== Document segment ==
On 03/04/2019 11:44, Jan Beulich wrote:
>>>> On 03.04.19 at 12:17, <andrew.cooper3@citrix.com> wrote:
>> On 03/04/2019 10:33, Jan Beulich wrote:
>>>>>> On 02.04.19 at 21:57, <andrew.cooper3@citrix.com> wrote:
>>>> Slightly RFC.  I'm not very happy with the contination situation, but -EBUSY
>>>> is the preexisting style and it seems like it is the only option from tasklet
>>>> context.
>>> Well, offloading the re-invocation to the caller isn't really nice.
>>> Looking at the code, is there any reason why couldn't use
>>> the usual -ERESTART / hypercall_create_continuation()? This
>>> would require a little bit of re-work, in particular to allow
>>> passing the vCPU into hypercall_create_continuation(), but
>>> beyond that I can't see any immediate obstacles. Though
>>> clearly I wouldn't make this a prereq requirement for the work
>>> here.
>> The problem isn't really the ERESTART.  We could do some plumbing and
>> make it work, but the real problem is that I can't stash the current cpu
>> index in the sysctl data block across the continuation point.
>>
>> At the moment, the loop depends on, once all CPUs are in the correct
>> state, getting through the for_each_present_cpu() loop without taking a
>> further continuation.
> But these are two orthogonal things: One is how to invoke the
> continuation, and the other is where the continuation is to
> resume from. I think the former is more important to address,
> as it affects how the tools side code needs to look like.

Right, but -EBUSY is consistent with how the single online/offline ops
function at the moment, which is why I reused it here.

>
>>>> +    for_each_present_cpu ( cpu )
>>>> +    {
>>>> +        if ( cpu == 0 )
>>>> +            continue;
>>> Is this special case really needed? If so, perhaps worth a brief
>>> comment?
>> Trying to down cpu 0 is a hard -EINVAL.
> But here we're on the CPU-up path. Plus, for eventually supporting
> the offlining of CPU 0, it would feel slightly better if you used
> smp_processor_id() here.

Are there any processors where you can actually take CPU 0 offline?  Its
certainly not possible on any Intel or AMD CPUs.

== Provided material ==

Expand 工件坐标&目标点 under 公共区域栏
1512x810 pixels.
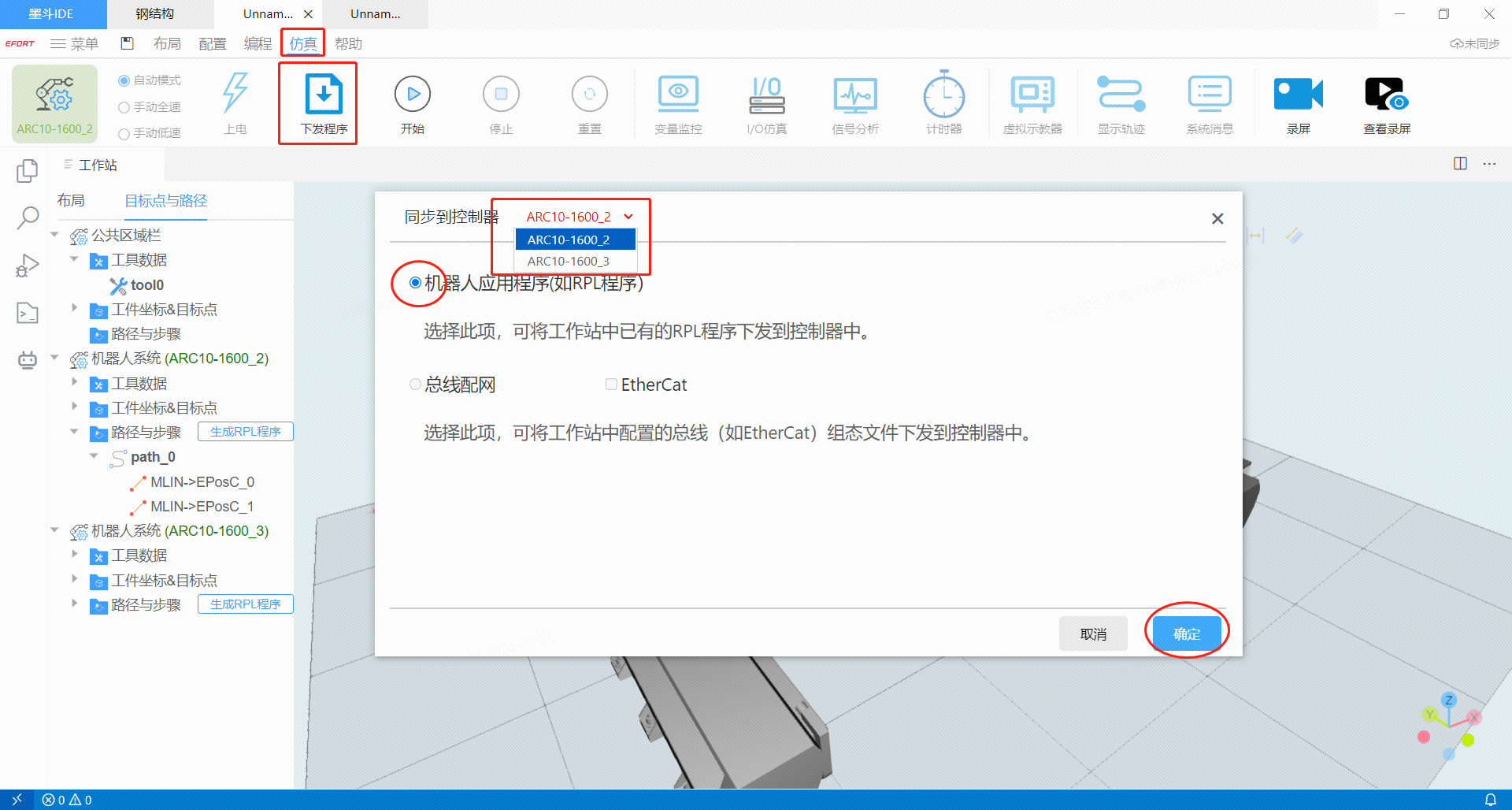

== Exercise instructions ==
**a.** Please list every error code named in the CPU hotplug email thread.
**b.** Write what comes next in the CPU hotplug email thread, starting after its final sentence.
These lines have nothing to do with the CPU hotplug email thread.

== Answers to the exercises ==
**a.**
-EBUSY
-ERESTART
-EINVAL

**b.**
While I can appreciate the theoretical end goal, it isn't a reality and
I see no signs of that changing.  Xen very definitely cannot take CPU 0
offline, nor can hardware, and I don't see any value in jumping through
hoops for an end goal which doesn't exist.

>>>> +        if ( cpu >= max_cpus )
>>>> +            break;
>>>> +
>>>> +        if ( x86_cpu_to_apicid[cpu] & sibling_mask )
>>>> +            ret = cpu_up_helper(_p(cpu));
>>> Shouldn't this be restricted to CPUs a sibling of which is already
>>> online? And widened at the same time, to also online thread 0
>>> if one of the other threads is already online?
>> Unfortunately, that turns into a rats nest very very quickly, which is
>> why I gave up and simplified the semantics to strictly "this shall
>> {of,off}line the nonzero siblings threads".
> Okay, if that's the intention, then I can certainly live with this.
> But it needs to be called out at the very least in the public header.
> (It might be worthwhile setting up a flag right away for "full"
> behavior, but leave acting upon it unimplemented). It also wouldn't
> hurt if the patch description already set expectations accordingly.
>
> Then again, considering your "maxcpus=" related question,
> it would certainly be odd for people to see non-zero threads
> come online here when they've intentionally left entire cores
> or nodes offline for whatever reason. Arguably that's not
> something to expect people would commonly do, and hence it
> may not be worth wasting meaningful extra effort on. But as
> above, and such "oddities" should be spelled out, such that it
> can be recognized that they're not oversights.

And we come back to Xen's perennial problem of having no documentation. 
I'll see if I can find some time to put some Sphinx/RST together for this.

As for the maxcpus behaviour, I think that is sufficiently niche to
debugging circumstances only that perhaps we can ignore it.  I certainly
don't expect to see maxcpus= used in production.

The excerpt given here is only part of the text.